Constructing a Multi-hop QA Dataset for Comprehensive Evaluation of Reasoning Steps
The paper presents a novel multi-hop question answering (QA) dataset named 2WikiMultiHopQA, designed to enhance the evaluation of reasoning capabilities in machine reading comprehension systems. The dataset aims to address inadequacies in existing multi-hop datasets which often do not necessitate true multi-hop reasoning or lack comprehensive explanations for the reasoning processes involved.
2WikiMultiHopQA distinguishes itself by integrating both structured data from Wikidata and unstructured data from Wikipedia. This integration is strategically utilized to create evidence-paths that explicitly detail the reasoning steps from questions to answers. This design facilitates twofold advantages: it provides transparency in model predictions and serves as a rigorous basis for evaluating reasoning skills.
The dataset generation employs a systematic pipeline with predefined templates to maintain the quality and ensure multi-hop reasoning requirements are met. Specifically, logical rules extracted from knowledge graphs are utilized to construct questions that inherently demand multi-hop reasoning, thus challenging the models beyond simple factual retrieval.

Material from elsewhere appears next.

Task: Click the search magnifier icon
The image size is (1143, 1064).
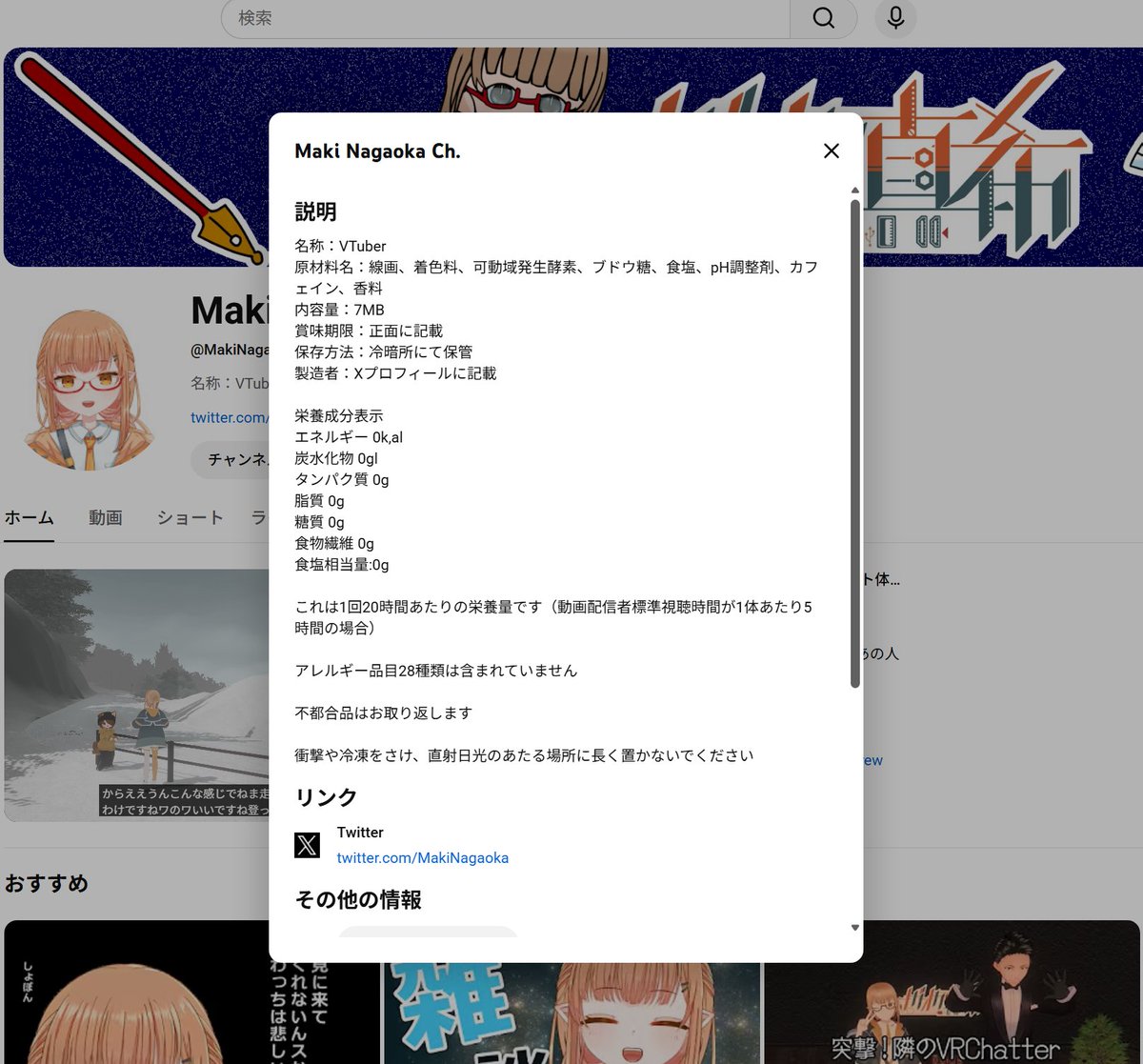Action: pos(823,18)
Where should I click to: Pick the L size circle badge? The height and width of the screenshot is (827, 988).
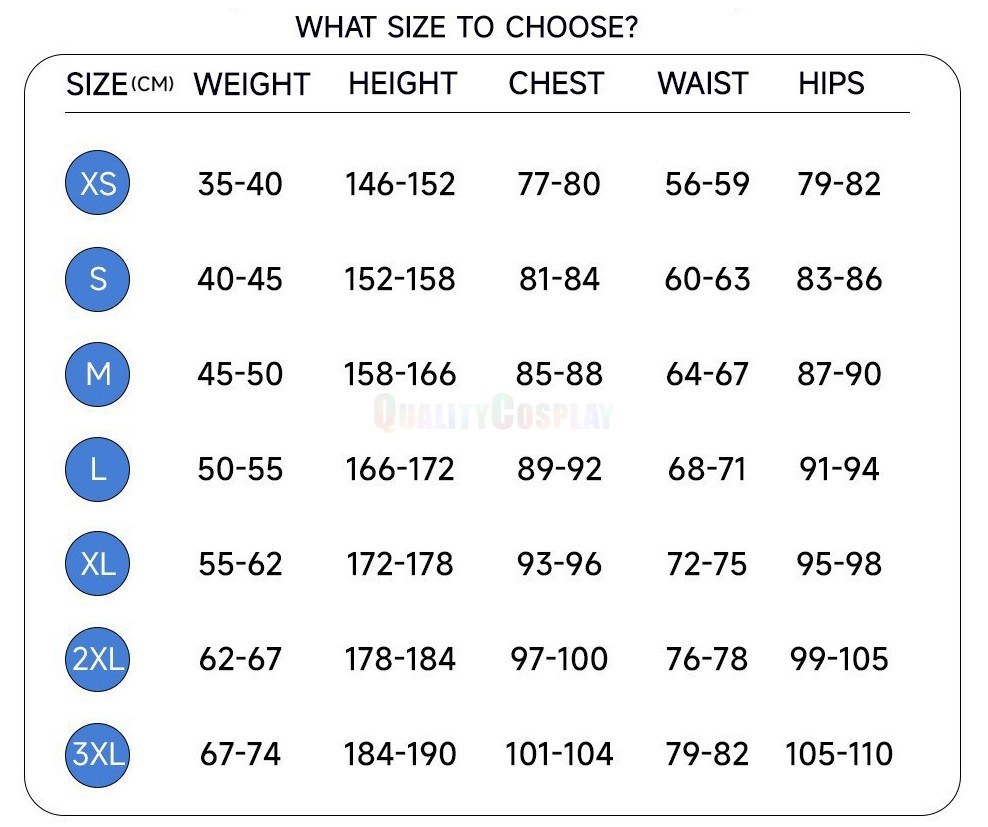(98, 469)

Experimental analysis underscores the dataset's complexity. It demonstrates significant difficulty levels when benchmarked against other datasets such as HotpotQA, observed through lower performance metrics for models tested on 2WikiMultiHopQA while maintaining comparable human performance levels. This indicates that 2WikiMultiHopQA includes a higher proportion of genuinely challenging multi-hop questions.
The inclusion of a third task—evidence generation—adds a layer to the assessment of reasoning that goes beyond answer prediction and sentence-level supporting fact identification. This is particularly notable in the areas of inferential logic and relation extraction, where the dataset challenges models to reconstruct structured data relations for correct reasoning paths.

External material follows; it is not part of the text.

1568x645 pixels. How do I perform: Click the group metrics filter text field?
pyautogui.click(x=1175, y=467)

Analysis of question types reveals strategic balancing across comparison, inference, compositional, and bridge-comparison questions, thus fostering diverse reasoning challenges. The data curation process carefully avoids single-hop traps and ambiguous questions to ensure clarity and focus on genuine multi-hop reasoning.
Implications of this research are manifold. Practically, it provides a robust benchmark for developing advanced multi-hop reasoning models, potentially steering improvements in QA systems' ability to process and reason through complex data associations. Theoretically, it enriches our understanding of the limitations and capabilities of current AI models in extracting, synthesizing, and reasoning over multi-faceted information.

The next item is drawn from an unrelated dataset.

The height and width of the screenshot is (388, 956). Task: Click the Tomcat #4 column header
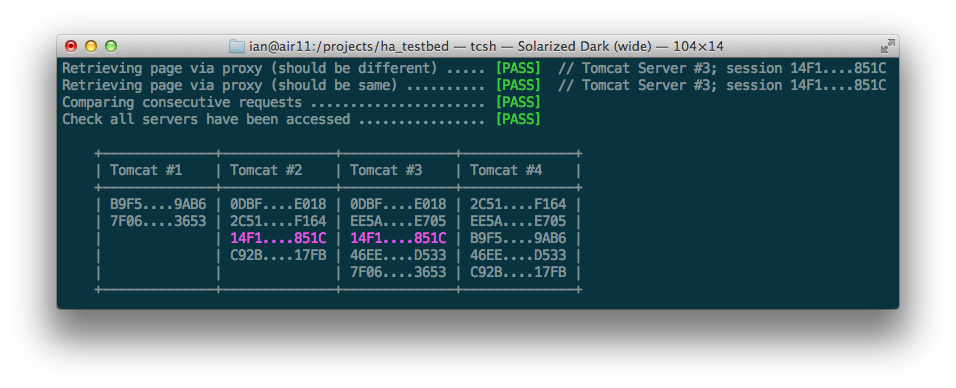tap(506, 170)
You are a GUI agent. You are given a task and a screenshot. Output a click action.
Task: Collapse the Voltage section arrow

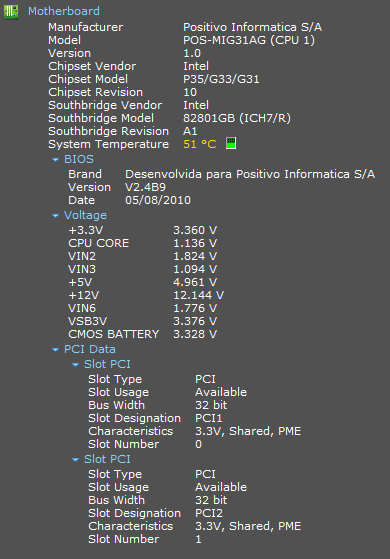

Looking forward, 2WikiMultiHopQA could serve as a foundational tool for future research exploring refined reasoning strategies and the integration of more nuanced logic within AI models. Its structured yet comprehensive approach serves as a template for constructing QA datasets that aspire to rigorously test and advance multi-hop reasoning capabilities in AI systems. The paper's contribution lies in setting a new standard for the complexity and transparency expected in multi-hop QA datasets.